No extraña entonces que con
ese ejemplo que dan los mayorcitos, las nuevas generaciones de políticos
vernáculos vean que como en el basquetbol en la política uno puede entrar y
salir del juego cuantas veces quiera.
Por eso que David De Lima experto
en el salto de talanquera salga con una nueva traición, esta vez y por fortuna
no contra el proceso sino contra su propio candidato Enrique Capriles, no debe
generar sorpresa y mucho menos se le debe conferir el protagonismo que se le
está dando. El sabe por qué lo hace, tiene puesta la mira en la gobernación del
estado Monagas y sabe que Capriles está derrotado. Trata de ganar indulgencias
para que Chávez le levante la mano. Por eso ese movimiento destemplado, tan fuera
de tiempo, como si pareciera espontáneo, improvisado.
Luis Miquelena, Eduardo
Manit, Luís Felipe Acosta Carlés, Liborio Guarulla, Herman Escarrá, Vladimir
Villegas, Gilmer Viloria, “El Gato” Briceño, Didalco Bolívar, Ismael García,
Henry Falcón y una larga lista que escapa a la fragilidad de la memoria han
convertido la política en algo más interesante que una carrera de tres mil
metros con vallas, puesto que esta se corre en un solo y aburrido sentido, mientras
que estos émulos de Judas Iscariote dependiendo de cómo amanezca el día saltan las
vallas en una dirección o en sentido contrario.

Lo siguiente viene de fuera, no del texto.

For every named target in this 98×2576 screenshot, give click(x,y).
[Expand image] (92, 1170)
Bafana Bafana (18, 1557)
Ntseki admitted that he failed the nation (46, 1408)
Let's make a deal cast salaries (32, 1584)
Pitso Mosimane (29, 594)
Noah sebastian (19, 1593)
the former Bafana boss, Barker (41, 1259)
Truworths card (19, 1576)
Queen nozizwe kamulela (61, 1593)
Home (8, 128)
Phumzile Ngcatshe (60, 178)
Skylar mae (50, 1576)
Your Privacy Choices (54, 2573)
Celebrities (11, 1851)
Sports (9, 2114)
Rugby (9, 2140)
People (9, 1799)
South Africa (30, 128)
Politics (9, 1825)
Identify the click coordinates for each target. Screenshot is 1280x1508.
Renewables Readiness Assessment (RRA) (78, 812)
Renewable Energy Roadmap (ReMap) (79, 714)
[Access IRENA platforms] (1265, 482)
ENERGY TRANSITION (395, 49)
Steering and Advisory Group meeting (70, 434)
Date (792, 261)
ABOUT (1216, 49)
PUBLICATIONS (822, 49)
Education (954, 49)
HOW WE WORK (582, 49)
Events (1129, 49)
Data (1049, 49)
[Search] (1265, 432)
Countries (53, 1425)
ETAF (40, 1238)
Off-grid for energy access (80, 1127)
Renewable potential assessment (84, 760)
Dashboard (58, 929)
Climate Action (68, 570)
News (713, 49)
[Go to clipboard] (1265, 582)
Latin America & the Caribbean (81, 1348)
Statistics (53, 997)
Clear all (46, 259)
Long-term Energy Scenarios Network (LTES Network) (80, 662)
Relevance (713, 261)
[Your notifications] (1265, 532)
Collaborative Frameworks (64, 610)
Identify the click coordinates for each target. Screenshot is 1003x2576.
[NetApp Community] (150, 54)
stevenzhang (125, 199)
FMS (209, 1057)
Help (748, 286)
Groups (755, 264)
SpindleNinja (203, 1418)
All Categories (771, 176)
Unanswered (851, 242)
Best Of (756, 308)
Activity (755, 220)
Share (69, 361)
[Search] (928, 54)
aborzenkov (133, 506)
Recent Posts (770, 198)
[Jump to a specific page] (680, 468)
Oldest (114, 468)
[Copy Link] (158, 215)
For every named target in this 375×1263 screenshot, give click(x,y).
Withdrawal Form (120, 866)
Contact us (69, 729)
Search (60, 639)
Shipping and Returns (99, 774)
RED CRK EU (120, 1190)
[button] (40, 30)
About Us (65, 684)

Al menos estos saltadores de
talanquera han tenido la decencia de haberse apartado después de haber
traicionado. Pero desafortunadamente dentro, en las filas revolucionarias, es
mucho el que como Pedro estará dispuesto -antes de que cante tres veces el
gallo del imperialismo-, a traicionar al líder de este proceso de cambios
revolucionarios y permanecen agazapados.